— Exercise description —
Copy out the lines without any changes, beginning with the line containing "The width and height of the screenshot is (966, 452)." and ending with the line containing "legend-item: Software is", both included.

— Data records —
......

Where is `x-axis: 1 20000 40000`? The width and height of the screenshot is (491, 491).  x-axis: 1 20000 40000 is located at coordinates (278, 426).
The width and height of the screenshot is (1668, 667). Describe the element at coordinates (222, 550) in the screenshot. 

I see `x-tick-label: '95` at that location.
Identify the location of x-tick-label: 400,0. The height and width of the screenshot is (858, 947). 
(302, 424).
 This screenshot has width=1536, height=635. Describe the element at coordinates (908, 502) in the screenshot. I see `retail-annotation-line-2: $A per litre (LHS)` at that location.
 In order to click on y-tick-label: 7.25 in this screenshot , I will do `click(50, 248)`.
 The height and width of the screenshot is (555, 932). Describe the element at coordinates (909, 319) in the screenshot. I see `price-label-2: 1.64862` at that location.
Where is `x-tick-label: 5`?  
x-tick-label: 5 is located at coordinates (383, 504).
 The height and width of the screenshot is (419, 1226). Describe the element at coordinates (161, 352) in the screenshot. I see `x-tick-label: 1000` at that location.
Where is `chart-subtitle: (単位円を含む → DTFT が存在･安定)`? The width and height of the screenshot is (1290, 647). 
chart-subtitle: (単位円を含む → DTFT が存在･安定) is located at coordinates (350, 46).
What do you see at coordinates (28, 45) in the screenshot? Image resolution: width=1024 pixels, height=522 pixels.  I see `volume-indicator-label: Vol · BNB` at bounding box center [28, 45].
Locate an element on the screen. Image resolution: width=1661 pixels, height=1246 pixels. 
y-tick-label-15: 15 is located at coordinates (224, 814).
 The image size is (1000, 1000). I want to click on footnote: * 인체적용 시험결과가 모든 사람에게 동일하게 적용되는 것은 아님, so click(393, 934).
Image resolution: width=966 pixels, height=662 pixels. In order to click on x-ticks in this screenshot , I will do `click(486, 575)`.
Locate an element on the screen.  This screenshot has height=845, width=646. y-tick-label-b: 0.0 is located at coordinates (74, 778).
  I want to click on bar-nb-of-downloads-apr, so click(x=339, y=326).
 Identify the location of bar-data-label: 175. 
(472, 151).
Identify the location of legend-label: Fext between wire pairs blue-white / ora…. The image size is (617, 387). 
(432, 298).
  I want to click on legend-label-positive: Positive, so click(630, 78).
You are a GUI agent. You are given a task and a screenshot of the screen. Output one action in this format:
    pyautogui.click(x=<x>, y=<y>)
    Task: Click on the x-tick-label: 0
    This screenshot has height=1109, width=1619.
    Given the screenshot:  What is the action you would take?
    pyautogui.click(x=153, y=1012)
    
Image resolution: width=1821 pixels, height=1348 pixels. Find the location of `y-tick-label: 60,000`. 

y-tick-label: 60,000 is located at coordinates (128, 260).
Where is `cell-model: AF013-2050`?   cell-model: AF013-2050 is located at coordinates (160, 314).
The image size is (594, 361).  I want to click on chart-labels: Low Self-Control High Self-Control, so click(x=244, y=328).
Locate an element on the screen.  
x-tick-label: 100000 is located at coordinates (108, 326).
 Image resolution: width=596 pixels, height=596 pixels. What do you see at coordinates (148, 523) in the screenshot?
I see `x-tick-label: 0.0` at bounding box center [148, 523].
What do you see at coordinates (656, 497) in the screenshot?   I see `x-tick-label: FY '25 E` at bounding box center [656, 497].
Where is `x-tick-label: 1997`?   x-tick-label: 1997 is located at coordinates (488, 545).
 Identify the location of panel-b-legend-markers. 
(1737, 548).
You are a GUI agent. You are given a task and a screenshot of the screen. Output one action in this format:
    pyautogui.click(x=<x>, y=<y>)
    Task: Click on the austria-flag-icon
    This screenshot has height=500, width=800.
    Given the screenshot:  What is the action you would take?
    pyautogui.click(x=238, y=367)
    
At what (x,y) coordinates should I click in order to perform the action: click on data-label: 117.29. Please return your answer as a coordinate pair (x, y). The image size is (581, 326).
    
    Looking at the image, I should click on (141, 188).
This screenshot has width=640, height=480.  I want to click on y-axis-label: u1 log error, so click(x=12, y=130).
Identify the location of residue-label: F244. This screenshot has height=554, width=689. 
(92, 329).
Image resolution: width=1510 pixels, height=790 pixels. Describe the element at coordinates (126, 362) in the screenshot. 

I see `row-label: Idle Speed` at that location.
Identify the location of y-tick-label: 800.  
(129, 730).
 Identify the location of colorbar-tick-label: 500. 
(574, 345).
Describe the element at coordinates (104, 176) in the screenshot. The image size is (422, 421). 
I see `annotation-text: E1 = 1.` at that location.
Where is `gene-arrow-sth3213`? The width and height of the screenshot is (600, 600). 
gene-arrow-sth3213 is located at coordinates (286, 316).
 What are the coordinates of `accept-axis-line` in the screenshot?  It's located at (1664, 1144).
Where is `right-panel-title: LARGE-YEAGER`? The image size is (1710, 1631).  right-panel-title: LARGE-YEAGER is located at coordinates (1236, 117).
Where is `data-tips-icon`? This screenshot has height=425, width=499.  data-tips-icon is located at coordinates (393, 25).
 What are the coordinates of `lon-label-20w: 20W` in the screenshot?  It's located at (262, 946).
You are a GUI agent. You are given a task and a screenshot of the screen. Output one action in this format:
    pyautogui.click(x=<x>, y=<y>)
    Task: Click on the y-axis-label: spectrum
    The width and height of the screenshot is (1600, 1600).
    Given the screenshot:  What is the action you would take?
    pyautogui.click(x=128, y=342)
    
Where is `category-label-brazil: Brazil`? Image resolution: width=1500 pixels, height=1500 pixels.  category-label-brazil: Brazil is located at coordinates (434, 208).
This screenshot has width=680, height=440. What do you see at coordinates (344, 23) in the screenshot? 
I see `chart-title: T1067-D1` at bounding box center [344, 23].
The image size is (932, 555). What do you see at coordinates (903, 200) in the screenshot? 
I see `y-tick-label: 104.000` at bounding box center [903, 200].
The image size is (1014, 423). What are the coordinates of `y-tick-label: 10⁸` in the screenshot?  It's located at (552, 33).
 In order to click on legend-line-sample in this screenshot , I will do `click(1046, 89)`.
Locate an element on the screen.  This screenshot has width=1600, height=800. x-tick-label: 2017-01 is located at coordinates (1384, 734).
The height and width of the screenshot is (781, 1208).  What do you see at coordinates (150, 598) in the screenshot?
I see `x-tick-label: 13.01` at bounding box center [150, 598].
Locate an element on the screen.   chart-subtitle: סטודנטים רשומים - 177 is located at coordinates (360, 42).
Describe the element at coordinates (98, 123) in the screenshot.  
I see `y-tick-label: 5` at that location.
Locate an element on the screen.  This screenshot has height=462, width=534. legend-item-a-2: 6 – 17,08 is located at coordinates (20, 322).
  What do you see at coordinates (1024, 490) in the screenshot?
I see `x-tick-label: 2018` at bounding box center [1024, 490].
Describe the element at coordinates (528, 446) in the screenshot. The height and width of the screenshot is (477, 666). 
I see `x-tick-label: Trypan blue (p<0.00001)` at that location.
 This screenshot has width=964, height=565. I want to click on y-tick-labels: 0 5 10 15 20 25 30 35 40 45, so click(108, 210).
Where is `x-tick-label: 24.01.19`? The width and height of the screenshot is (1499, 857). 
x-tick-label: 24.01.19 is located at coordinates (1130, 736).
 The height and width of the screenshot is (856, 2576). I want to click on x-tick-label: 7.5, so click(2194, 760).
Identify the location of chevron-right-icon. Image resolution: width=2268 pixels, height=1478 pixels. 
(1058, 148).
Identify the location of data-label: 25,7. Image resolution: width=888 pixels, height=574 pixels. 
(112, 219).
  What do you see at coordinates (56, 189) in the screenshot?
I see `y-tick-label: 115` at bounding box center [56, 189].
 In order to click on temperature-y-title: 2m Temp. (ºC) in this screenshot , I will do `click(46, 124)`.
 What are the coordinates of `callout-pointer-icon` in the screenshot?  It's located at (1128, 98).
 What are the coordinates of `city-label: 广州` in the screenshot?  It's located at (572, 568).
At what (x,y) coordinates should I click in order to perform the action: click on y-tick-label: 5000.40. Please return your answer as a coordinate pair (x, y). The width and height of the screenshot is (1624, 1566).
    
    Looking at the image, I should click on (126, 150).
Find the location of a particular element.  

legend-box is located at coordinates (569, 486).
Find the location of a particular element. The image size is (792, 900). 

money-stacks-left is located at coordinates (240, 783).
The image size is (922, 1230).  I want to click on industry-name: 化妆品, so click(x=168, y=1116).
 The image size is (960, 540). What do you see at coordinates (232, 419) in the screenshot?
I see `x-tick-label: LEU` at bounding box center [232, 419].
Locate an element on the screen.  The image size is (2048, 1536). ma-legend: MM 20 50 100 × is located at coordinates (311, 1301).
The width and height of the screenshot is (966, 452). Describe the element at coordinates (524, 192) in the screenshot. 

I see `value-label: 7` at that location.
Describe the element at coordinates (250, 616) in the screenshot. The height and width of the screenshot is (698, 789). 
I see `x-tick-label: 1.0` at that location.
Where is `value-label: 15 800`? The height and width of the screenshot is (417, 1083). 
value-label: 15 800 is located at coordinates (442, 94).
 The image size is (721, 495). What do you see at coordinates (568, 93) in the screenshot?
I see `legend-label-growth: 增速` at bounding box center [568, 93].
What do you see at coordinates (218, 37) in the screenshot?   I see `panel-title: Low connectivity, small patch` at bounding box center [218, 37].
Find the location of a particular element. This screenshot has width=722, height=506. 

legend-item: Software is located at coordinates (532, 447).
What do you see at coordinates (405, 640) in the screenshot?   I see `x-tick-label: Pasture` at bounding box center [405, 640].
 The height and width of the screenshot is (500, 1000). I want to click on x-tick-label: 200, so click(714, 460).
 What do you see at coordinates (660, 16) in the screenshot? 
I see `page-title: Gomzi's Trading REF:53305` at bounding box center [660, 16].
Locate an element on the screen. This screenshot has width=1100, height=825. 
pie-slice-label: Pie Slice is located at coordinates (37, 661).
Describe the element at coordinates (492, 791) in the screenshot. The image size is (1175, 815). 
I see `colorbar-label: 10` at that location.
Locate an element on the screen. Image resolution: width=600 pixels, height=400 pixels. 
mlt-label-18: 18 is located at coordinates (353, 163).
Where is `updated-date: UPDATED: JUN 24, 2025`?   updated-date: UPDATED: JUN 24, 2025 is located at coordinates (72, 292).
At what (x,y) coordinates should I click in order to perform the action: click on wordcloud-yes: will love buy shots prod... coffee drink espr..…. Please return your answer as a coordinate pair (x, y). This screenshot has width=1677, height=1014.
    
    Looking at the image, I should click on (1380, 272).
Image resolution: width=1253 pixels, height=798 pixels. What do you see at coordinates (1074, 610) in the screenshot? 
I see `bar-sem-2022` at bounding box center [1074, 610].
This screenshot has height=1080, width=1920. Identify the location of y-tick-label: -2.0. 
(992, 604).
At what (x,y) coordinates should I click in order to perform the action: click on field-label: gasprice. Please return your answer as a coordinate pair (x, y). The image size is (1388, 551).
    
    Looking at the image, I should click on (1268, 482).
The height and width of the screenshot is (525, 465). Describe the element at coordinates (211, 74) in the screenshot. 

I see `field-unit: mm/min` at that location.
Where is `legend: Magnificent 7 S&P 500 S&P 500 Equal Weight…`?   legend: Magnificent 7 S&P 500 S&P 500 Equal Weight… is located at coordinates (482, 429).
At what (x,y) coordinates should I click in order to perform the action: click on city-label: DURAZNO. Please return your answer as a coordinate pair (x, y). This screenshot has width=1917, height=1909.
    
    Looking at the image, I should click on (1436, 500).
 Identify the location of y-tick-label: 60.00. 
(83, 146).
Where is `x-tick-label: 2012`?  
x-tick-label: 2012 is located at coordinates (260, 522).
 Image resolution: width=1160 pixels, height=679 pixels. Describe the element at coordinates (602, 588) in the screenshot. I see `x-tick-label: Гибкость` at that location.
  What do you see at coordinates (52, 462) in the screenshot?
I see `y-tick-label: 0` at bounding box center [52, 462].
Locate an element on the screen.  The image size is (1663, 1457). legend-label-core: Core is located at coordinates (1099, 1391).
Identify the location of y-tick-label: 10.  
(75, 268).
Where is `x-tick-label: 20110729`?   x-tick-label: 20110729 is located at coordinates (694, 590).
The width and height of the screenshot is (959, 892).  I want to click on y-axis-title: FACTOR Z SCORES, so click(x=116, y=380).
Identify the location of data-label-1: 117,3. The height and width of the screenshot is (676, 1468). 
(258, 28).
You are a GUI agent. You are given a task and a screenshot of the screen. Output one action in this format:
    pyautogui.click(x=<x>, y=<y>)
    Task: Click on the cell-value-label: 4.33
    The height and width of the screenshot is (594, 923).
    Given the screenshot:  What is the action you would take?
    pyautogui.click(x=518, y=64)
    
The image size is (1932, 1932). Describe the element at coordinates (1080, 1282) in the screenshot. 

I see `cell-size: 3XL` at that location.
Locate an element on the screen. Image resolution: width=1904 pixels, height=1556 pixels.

......

— Exercise output —
The width and height of the screenshot is (966, 452). Describe the element at coordinates (524, 192) in the screenshot. 

I see `value-label: 7` at that location.
Describe the element at coordinates (250, 616) in the screenshot. The height and width of the screenshot is (698, 789). 
I see `x-tick-label: 1.0` at that location.
Where is `value-label: 15 800`? The height and width of the screenshot is (417, 1083). 
value-label: 15 800 is located at coordinates (442, 94).
 The image size is (721, 495). What do you see at coordinates (568, 93) in the screenshot?
I see `legend-label-growth: 增速` at bounding box center [568, 93].
What do you see at coordinates (218, 37) in the screenshot?   I see `panel-title: Low connectivity, small patch` at bounding box center [218, 37].
Find the location of a particular element. This screenshot has width=722, height=506. 

legend-item: Software is located at coordinates (532, 447).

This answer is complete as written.